Tuesday, April 12, 2011

Umm, Yeah, About that Awesome Chinese Industrial Policy

Many misguided souls on both the left and the right (although moreso on the left) look at China's impressive economic growth and openly yearn for the US government to adopt a China-esque industrial policy.  Smart guys like Dan Ikenson and Jonah Goldberg routinely discredit the industrial policy dreamers by pointing out the myriad economic and moral failings of a command economy like China's (or of similar industrial policy experiments here at home).  However, I'm not sure that I've ever seen or read anything that better elucidates the problems of top-down industrial planning than this relatively new video on China's "ghost cities."  It's a little long, but well worth your time:

There are so many fantastic lines and scenes in this piece that I don't even know where to begin. (I especially liked the veiled shot at the New York Times' braintrust for so openly praising China's super-awesome - and now empty and decaying - Mall of the Future.)   Indeed, I think you could write an entire masters thesis on how perfectly this one little video reveals the economic and moral failings of Keynesianism central planning.  For now, however, I'll just posit a simple question: after watching this video, how can anyone - anyone! - seriously advocate copying China's state-run approach to economic policy?


Anonymous said...

I saw much of the same in my most recent trip (documented here: http://danxherman.wordpress.com/2012/01/26/china-three-things/ )

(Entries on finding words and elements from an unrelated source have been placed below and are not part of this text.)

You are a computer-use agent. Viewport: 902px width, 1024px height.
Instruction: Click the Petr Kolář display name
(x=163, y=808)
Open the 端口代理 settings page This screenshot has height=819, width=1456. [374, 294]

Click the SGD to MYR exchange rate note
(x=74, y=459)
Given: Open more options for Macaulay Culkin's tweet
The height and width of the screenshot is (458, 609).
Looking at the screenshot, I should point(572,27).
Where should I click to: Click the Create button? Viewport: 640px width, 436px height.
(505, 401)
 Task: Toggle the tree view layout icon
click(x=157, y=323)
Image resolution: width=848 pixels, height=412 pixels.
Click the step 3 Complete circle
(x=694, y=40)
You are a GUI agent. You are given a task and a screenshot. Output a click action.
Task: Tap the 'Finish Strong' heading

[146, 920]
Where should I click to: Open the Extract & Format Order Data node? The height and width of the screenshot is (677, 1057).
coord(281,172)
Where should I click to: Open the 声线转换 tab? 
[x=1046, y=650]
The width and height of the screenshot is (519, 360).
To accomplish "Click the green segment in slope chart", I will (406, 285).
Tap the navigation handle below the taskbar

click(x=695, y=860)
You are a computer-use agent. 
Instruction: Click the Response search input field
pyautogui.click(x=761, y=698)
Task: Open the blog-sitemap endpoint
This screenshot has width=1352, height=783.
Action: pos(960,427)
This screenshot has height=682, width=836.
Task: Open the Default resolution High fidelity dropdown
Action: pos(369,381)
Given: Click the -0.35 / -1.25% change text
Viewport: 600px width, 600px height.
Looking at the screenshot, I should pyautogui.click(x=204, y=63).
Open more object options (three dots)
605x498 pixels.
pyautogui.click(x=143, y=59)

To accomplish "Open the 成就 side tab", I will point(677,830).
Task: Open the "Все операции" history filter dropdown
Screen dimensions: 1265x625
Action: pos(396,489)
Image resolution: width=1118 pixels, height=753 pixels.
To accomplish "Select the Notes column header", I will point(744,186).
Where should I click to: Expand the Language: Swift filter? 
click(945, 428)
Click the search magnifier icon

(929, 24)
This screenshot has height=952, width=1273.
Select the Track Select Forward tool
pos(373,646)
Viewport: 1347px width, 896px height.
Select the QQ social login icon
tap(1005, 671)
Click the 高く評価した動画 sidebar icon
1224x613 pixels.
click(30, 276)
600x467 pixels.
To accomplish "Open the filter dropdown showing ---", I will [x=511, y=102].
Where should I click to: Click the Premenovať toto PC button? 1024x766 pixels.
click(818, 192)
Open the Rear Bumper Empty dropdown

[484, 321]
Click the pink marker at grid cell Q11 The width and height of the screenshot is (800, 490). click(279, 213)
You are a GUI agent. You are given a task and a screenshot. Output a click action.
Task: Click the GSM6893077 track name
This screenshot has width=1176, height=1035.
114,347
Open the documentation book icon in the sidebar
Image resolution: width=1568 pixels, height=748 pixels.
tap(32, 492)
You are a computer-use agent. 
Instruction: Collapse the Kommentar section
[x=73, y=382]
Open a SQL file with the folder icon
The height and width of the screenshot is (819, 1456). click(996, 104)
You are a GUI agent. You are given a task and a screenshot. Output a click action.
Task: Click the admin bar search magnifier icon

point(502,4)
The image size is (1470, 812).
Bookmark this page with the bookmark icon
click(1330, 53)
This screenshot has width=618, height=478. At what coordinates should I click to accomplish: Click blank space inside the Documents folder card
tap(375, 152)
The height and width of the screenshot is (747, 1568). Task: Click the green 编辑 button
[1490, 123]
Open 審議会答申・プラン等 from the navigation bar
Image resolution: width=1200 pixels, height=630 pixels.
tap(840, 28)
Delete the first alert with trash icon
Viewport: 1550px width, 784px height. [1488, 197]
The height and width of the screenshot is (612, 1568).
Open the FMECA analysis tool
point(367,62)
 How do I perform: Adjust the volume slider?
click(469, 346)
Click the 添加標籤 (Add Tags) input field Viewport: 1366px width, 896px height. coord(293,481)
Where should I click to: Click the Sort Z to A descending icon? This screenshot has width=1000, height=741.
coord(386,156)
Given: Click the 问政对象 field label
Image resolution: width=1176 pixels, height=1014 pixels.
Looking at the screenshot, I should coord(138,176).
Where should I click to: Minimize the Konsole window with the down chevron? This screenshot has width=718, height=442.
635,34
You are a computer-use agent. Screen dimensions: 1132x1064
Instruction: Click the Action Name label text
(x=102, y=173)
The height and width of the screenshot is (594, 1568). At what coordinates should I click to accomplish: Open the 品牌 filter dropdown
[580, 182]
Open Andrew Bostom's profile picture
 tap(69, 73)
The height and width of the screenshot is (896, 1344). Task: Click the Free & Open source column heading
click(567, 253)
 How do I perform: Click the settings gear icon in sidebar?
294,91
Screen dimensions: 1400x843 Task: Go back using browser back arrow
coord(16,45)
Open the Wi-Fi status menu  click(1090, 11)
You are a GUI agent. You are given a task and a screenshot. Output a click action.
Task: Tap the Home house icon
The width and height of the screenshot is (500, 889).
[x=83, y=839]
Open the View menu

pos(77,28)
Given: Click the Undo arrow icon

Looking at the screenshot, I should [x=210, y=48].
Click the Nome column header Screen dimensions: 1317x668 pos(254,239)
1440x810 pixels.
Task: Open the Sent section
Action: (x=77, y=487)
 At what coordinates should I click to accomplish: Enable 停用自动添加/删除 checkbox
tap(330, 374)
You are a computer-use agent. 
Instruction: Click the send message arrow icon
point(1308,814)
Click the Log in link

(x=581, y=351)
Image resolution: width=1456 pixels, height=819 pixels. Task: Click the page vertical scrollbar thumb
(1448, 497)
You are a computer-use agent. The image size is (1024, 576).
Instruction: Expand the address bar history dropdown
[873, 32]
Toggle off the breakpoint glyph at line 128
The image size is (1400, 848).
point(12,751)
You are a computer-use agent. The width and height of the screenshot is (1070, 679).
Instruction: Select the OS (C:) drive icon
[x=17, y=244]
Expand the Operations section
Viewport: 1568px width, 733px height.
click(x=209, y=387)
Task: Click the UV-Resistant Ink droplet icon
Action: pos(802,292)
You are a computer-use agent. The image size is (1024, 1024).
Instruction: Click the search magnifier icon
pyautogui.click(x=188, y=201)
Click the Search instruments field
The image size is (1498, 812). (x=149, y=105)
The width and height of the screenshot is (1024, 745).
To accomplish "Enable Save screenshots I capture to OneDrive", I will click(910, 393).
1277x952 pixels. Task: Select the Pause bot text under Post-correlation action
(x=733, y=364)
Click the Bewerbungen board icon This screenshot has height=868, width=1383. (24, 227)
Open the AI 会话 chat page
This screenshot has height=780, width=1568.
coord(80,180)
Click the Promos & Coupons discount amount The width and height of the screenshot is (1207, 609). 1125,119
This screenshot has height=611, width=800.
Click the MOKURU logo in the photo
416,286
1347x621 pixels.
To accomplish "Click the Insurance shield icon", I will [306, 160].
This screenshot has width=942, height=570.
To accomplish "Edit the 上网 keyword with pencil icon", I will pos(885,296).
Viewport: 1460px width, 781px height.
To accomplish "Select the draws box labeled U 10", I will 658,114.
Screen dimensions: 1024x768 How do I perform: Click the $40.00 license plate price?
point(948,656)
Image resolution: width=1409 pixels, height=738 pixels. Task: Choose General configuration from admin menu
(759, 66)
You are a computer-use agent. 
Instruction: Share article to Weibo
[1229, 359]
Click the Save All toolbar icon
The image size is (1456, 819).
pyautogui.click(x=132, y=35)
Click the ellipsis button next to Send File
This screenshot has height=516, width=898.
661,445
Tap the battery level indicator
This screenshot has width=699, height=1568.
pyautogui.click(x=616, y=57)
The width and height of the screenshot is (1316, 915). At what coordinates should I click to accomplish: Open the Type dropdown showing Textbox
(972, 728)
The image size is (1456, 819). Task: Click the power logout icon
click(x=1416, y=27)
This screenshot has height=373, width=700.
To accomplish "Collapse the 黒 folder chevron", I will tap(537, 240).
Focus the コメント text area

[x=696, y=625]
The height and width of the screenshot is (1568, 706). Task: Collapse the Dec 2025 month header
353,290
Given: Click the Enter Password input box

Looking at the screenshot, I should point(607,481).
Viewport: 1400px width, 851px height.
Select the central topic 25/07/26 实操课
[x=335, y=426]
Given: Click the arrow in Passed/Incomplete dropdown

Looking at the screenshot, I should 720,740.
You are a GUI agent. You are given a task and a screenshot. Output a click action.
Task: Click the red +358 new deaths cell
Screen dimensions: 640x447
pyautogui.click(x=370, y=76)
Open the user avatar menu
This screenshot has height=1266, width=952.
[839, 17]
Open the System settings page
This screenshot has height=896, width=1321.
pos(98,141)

That said, what does this have to do with Keynes?

Scott Lincicome said...

Thanks, Dan. I admittedly muddled the penultimate sentence. That said, most Keynesian-inspired stimulus, especially things like federal infrastructure spending (the original impetus for my post), requires ample central planning, which inevitably results in capital/resource misallocation (although perhaps not to the extent above!). I skipped a lot of steps in the post and fudged the ending. Not really my best work. Ah, well. Old post.